#### [Task]
Your answer should be one number, the count of lines in the entries holding the word "will".

----------------

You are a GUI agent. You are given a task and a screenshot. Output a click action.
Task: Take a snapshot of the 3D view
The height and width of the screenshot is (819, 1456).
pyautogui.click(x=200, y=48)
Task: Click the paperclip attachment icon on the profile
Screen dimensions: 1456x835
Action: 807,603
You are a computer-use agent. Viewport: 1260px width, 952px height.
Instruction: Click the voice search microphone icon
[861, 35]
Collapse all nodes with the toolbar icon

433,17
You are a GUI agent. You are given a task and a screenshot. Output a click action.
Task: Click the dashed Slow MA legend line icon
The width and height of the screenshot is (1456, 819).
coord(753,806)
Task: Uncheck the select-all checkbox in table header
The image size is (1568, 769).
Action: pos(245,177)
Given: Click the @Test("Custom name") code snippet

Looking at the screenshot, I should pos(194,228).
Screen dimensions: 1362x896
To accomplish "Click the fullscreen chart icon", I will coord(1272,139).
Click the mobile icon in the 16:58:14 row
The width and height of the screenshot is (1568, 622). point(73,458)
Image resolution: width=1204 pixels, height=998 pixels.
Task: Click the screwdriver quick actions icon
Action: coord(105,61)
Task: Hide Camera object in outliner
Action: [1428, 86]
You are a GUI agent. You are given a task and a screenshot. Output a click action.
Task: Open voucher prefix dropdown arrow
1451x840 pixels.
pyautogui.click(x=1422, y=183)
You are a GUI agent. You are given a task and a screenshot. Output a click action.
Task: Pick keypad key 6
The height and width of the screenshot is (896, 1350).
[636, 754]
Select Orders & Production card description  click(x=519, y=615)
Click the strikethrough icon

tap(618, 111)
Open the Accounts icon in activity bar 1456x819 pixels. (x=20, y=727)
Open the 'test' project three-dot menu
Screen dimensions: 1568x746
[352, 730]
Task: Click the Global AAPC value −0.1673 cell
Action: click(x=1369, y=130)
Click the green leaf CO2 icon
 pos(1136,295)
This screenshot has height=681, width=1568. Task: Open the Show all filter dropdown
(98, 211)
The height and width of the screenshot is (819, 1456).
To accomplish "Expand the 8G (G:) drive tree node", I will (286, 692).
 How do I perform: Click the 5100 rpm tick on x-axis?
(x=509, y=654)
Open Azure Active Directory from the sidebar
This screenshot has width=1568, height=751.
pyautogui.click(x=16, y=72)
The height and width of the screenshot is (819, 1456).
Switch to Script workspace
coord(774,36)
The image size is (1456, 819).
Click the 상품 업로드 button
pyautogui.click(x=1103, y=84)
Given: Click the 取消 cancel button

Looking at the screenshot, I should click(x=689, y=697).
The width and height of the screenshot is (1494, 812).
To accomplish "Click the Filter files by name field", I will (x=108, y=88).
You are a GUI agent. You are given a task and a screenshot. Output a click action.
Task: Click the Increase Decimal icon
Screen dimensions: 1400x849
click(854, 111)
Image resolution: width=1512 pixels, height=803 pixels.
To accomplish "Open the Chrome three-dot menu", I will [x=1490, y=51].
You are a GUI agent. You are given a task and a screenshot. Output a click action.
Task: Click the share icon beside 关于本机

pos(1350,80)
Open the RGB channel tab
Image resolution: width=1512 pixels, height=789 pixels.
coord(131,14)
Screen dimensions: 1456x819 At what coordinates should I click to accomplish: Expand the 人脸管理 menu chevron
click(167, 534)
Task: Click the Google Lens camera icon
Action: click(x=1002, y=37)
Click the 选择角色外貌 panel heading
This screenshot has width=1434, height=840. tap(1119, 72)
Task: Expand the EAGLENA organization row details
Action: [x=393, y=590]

----------------

#### [Written answer]
4